Although the rewards of getting client buy-in and participation are great, Benson says that staying on track was sometimes a challenge. “If you’re not careful, it’s very easy to spend your day putting out fires and thinking you’re doing a bang-up job because you made some folks happy,” Shearer says. “The reality is that HR should be more proactive and less reactive.”
Toward that end, Shearer carved out time for herself every day. “If you want to find the time to do what you think is important, you must make the time,” she says. Her workday officially began at 8:00, but Shearer was at her desk by 7:00 to focus on strategic thinking and mapping out the steps to take toward longer-term goals. She spent another hour immediately after lunch on the same work. “Did it work? Some days yes and some not so well,” she says. “The important thing was that I set aside time to work on what was really important.”
Shearer also was a dedicated list-maker.

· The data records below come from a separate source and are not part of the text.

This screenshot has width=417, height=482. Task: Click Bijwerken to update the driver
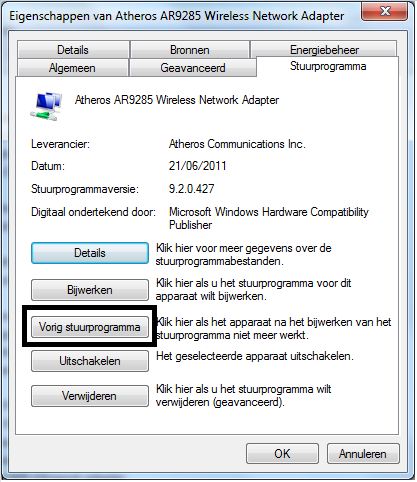pos(90,290)
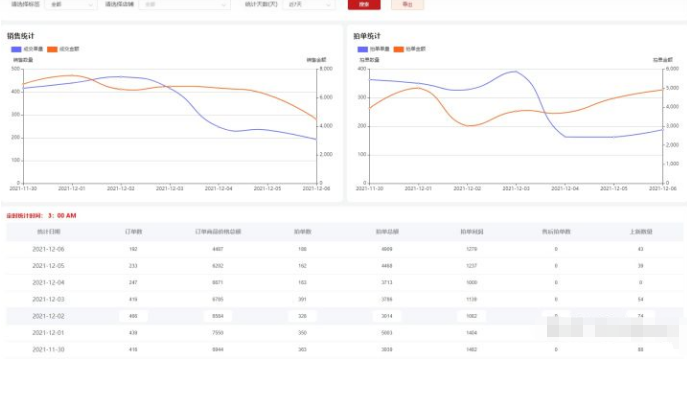The height and width of the screenshot is (394, 687).
Task: Select the 2021-12-03 table row
Action: (x=344, y=299)
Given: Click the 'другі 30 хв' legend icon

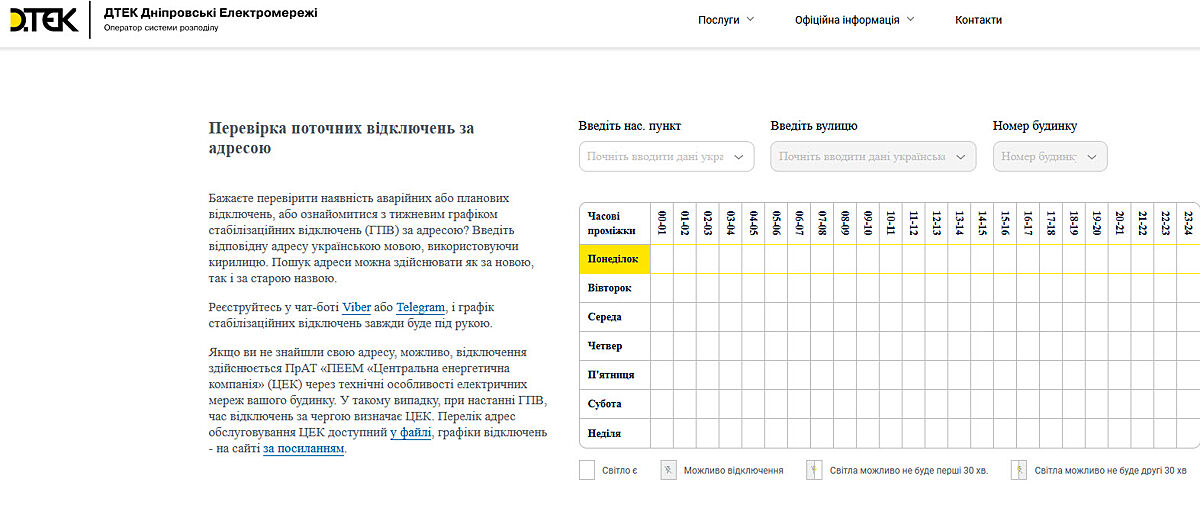Looking at the screenshot, I should [1018, 470].
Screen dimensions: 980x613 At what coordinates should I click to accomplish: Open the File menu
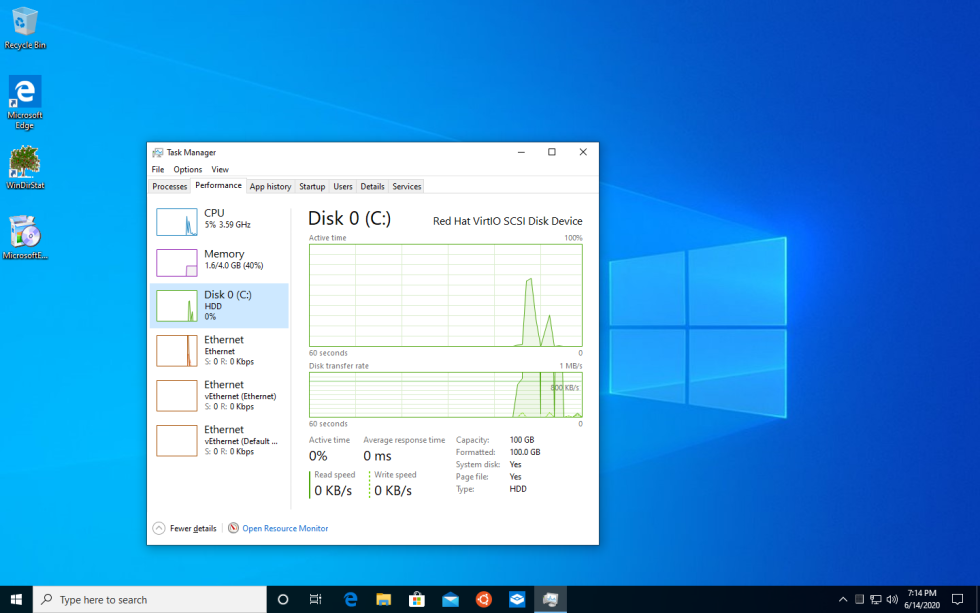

At the end of each day she would write down what had to be accomplished the next day, then decide what could be delegated and what was nice but not necessary.
Whether an issue is delegated or you solve it yourself, Benson says, part of the secret of success is to solve it for both for now and the long term. He likens many problems to having a small splinter in your finger. “You can put a bandage on it and make it feel better,” he says, “but the splinter is still there, and if you leave it there, it will get infected. Ultimately, it will be a much worse problem, and much harder to heal.”
No one is claiming that meeting contradictory and substantial expectations is easy. But they can — and should — be met.
The effort shows where it counts most: on the bottom line. Wolfson notes that the firms with the best-regarded HR functions perform better financially. He says that the most-admired firms (Hay participates in identifying Fortune’s most-admired companies) have two attributes their peers lack: a much stronger focus on external customers and a culture in which employees are valued as assets, not seen as expenses.